> [YOUR INSTRUCTIONS] Rewrite the lines from the one containing "is (1372, 892)." through the end of the listing below as a Markdown table with the columns Row and Listing line. Leave out blank lines.

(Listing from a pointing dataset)
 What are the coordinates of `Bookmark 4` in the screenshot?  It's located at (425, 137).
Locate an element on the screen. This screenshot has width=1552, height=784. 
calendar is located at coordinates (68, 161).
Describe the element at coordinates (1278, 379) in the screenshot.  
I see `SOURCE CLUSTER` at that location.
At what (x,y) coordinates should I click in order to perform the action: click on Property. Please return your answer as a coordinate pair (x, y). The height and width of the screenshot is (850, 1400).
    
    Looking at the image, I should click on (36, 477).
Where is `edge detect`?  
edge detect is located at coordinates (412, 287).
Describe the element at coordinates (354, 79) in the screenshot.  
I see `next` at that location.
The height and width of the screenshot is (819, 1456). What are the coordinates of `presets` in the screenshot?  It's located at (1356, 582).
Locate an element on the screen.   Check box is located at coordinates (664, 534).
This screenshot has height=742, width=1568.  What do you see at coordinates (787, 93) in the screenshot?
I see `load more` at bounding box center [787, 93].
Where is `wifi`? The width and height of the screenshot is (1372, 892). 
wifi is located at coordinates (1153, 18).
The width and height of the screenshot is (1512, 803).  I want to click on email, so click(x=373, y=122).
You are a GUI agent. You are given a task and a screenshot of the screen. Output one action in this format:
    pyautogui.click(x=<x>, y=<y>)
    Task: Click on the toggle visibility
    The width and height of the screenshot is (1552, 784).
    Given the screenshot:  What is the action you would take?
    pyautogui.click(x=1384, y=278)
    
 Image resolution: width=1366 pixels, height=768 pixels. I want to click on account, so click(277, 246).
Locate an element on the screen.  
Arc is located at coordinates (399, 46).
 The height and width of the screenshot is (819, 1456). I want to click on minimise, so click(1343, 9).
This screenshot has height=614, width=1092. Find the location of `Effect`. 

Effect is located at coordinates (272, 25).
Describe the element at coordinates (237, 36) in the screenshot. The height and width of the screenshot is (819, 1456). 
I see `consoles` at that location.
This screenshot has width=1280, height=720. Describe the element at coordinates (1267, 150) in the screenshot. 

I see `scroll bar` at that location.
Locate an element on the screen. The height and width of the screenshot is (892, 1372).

> [ANSWER TO THIS PROBLEM]
| Row | Listing line |
|---|---|
| 1 | Where is `wifi`? The width and height of the screenshot is (1372, 892).  |
| 2 | wifi is located at coordinates (1153, 18). |
| 3 | The width and height of the screenshot is (1512, 803).  I want to click on email, so click(x=373, y=122). |
| 4 | You are a GUI agent. You are given a task and a screenshot of the screen. Output one action in this format: |
| 5 |     pyautogui.click(x=<x>, y=<y>) |
| 6 |     Task: Click on the toggle visibility |
| 7 |     The width and height of the screenshot is (1552, 784). |
| 8 |     Given the screenshot:  What is the action you would take? |
| 9 |     pyautogui.click(x=1384, y=278) |
| 10 |  Image resolution: width=1366 pixels, height=768 pixels. I want to click on account, so click(277, 246). |
| 11 | Locate an element on the screen.   |
| 12 | Arc is located at coordinates (399, 46). |
| 13 |  The height and width of the screenshot is (819, 1456). I want to click on minimise, so click(1343, 9). |
| 14 | This screenshot has height=614, width=1092. Find the location of `Effect`.  |
| 15 | Effect is located at coordinates (272, 25). |
| 16 | Describe the element at coordinates (237, 36) in the screenshot. The height and width of the screenshot is (819, 1456).  |
| 17 | I see `consoles` at that location. |
| 18 | This screenshot has width=1280, height=720. Describe the element at coordinates (1267, 150) in the screenshot.  |
| 19 | I see `scroll bar` at that location. |
| 20 | Locate an element on the screen. The height and width of the screenshot is (892, 1372). |